= Exercise brief =
What lines of the data hold the string "agent"? Copy them all.

= Source data =

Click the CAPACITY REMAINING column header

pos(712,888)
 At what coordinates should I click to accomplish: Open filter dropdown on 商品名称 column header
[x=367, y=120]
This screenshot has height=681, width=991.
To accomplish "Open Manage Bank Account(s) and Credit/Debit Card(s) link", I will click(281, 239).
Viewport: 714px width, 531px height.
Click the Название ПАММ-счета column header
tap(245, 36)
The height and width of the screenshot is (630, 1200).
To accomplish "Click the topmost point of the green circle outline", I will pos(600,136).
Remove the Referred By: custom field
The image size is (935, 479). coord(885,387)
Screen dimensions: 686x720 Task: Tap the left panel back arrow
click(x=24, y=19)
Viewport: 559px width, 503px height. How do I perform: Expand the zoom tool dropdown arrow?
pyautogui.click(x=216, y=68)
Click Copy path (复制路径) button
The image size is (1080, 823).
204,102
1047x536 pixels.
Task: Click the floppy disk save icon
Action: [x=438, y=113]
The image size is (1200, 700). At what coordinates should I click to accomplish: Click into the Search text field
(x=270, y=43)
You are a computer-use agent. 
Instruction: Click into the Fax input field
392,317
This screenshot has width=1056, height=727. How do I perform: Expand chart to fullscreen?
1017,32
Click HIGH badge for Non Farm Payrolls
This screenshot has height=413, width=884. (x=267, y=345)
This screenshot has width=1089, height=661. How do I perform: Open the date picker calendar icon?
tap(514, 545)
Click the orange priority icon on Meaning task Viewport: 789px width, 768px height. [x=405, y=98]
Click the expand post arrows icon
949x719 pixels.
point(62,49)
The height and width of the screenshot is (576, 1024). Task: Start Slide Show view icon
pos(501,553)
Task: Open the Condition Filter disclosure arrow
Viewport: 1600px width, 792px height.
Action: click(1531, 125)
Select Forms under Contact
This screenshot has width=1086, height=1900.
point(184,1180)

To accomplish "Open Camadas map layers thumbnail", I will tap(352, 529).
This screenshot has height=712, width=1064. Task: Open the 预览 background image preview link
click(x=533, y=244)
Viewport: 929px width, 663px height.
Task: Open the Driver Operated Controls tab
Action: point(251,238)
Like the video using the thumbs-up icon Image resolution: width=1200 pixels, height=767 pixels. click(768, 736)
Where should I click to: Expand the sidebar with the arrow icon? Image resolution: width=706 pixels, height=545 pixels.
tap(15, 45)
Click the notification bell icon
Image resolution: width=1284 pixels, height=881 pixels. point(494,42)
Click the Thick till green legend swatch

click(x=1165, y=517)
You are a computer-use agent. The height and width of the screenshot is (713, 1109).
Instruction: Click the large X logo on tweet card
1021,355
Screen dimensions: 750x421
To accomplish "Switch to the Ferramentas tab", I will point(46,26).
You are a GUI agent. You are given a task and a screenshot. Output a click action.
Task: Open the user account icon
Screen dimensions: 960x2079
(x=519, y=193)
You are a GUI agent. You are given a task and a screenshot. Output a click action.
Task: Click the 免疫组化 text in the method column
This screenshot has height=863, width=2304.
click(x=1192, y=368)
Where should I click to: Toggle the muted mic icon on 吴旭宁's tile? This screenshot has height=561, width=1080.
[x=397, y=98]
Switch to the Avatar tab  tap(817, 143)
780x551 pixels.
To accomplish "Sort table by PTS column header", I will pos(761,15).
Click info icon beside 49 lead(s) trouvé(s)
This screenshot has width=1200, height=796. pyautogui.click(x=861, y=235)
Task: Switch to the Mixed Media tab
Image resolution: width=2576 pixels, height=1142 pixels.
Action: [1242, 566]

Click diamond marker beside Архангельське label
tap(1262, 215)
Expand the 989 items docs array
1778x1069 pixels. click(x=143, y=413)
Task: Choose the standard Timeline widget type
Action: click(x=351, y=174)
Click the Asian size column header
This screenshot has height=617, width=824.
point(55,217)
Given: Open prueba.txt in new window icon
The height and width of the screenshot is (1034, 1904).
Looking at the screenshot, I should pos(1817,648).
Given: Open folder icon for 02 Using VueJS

= Written answer =
You are a computer-use agent. 
You are a computer-use agent. The height and width of the screenshot is (713, 1109).
You are a GUI agent. You are given a task and a screenshot. Output a click action.
You are a GUI agent. You are given a task and a screenshot. Output a click action.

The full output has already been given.